Gilbert never lived to see Merton Priory built in stone, having died five years before it was begun in 1130. Before the end of the 12th century Merton Priory had been completed, and it continued to prosper. Securing land and estates in many counties, purchasing livestock, and being favoured with regular visits from the monarch of the day, Merton Priory thrived on its good name for almost 350 years. But, like so many others, this wealth became the catalyst of Merton Priory's downfall when, in 1538, it was forced to surrender to Henry VIII during his disssolution of the monasteries. After everything of value had been dispersed, the buildings were systematically destroyed, with several hundred tons of the stone quarried away for the construction of the King's new Nonsuch Palace.
The ruinous site, referred to as 'Merton Abbey', eventually became lost among later developments. Towards the end of the 19th century some discoveries were made when the railway and water pipes were laid, but these were passed over at the time. Further finds were made between 1914 and 1920, which led to Colonel Bidder being invited to make extensive excavations to try and identify the monastic buildings of Merton Priory. He successfully established the entire floorplan of the vast Norman church, as well as some of the major priory buildings to the east.

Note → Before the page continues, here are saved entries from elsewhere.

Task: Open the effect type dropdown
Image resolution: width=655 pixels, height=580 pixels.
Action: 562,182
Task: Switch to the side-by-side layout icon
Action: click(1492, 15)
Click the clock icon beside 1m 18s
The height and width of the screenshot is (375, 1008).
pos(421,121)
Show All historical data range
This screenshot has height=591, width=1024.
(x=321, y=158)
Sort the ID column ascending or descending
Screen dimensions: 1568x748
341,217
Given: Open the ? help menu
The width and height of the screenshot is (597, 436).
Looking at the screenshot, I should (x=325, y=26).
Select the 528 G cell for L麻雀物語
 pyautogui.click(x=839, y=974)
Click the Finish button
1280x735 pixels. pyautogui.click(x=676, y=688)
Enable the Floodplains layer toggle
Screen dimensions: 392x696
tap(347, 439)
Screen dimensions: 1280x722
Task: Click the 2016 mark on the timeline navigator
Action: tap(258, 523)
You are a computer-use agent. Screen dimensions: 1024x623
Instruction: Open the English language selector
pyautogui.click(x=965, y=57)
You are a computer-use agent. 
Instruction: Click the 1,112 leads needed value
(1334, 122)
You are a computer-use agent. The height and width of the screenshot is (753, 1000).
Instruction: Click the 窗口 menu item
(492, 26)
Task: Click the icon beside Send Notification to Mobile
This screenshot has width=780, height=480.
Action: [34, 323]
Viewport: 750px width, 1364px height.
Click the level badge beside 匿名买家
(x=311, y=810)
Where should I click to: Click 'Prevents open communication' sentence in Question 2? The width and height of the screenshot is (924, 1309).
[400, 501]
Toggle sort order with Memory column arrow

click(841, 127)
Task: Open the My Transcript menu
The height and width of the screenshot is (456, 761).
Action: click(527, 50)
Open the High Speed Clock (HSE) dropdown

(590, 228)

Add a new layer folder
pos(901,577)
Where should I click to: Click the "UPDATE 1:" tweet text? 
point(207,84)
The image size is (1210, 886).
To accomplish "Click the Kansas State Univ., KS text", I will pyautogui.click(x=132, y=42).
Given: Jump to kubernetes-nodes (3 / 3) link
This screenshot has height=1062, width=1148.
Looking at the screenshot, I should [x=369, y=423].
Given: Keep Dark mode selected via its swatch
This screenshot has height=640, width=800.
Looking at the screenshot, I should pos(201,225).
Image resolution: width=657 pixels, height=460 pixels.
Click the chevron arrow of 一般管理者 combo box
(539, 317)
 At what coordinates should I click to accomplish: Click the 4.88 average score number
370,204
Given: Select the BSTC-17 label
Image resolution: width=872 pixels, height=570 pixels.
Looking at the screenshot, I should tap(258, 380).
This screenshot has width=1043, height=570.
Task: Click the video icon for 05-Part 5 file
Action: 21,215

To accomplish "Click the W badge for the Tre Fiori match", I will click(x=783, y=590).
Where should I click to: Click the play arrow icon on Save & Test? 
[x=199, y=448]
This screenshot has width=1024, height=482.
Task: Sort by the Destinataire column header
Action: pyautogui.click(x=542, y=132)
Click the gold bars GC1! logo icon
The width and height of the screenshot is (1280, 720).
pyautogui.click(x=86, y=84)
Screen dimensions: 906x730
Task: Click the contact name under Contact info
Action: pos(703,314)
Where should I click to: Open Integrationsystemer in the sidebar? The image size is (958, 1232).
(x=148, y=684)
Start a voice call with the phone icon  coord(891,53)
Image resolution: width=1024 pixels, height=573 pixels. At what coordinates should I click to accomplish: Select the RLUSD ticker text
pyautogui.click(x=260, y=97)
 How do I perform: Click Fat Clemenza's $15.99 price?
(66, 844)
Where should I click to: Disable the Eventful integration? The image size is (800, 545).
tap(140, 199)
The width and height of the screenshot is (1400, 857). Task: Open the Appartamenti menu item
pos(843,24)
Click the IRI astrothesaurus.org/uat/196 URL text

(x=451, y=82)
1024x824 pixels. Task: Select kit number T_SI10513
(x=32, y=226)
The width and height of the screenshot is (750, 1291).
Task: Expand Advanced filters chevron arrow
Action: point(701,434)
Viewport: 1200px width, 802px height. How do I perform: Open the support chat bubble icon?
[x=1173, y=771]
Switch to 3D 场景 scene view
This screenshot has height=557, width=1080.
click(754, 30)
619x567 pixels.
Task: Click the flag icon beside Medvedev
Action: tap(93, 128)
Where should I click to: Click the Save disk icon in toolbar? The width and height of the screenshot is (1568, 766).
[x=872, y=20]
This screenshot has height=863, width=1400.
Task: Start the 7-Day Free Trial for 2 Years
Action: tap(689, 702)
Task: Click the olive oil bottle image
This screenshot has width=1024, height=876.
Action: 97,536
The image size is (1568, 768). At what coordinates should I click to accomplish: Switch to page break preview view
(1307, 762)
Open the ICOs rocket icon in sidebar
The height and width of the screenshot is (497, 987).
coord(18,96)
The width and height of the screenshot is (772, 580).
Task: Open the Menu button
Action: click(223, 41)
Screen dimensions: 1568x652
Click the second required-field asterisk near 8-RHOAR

The majority of church foundations now lie beneath the access roads to the Savacentre complex. Unfortunately no studs have been incorporated into the tarmac to assist the visitor in interpreting the modern site. All other excavations have since been back-filled with the exception of the apsidal-ended Chapter House foundations, which now lie preserved beneath the modern link-road. These remains are generally kept secure to avoid vandalism, and are located in an enclosed area within the subway. For more information contact The Friends of Merton Priory (email@example.com), who work tirelessly to promote the site, with the limited resources they have available.
The south and part of the east claustral range and part of the infirmary, as well as the probable sites of the Prior's Lodgings, Guest House and King's Chamber, have been partly excavated. However, this whole area of the scheduled ancient monument has now been redeveloped and built upon, ensuring a major part of this important monastic site has now been lost to future generations.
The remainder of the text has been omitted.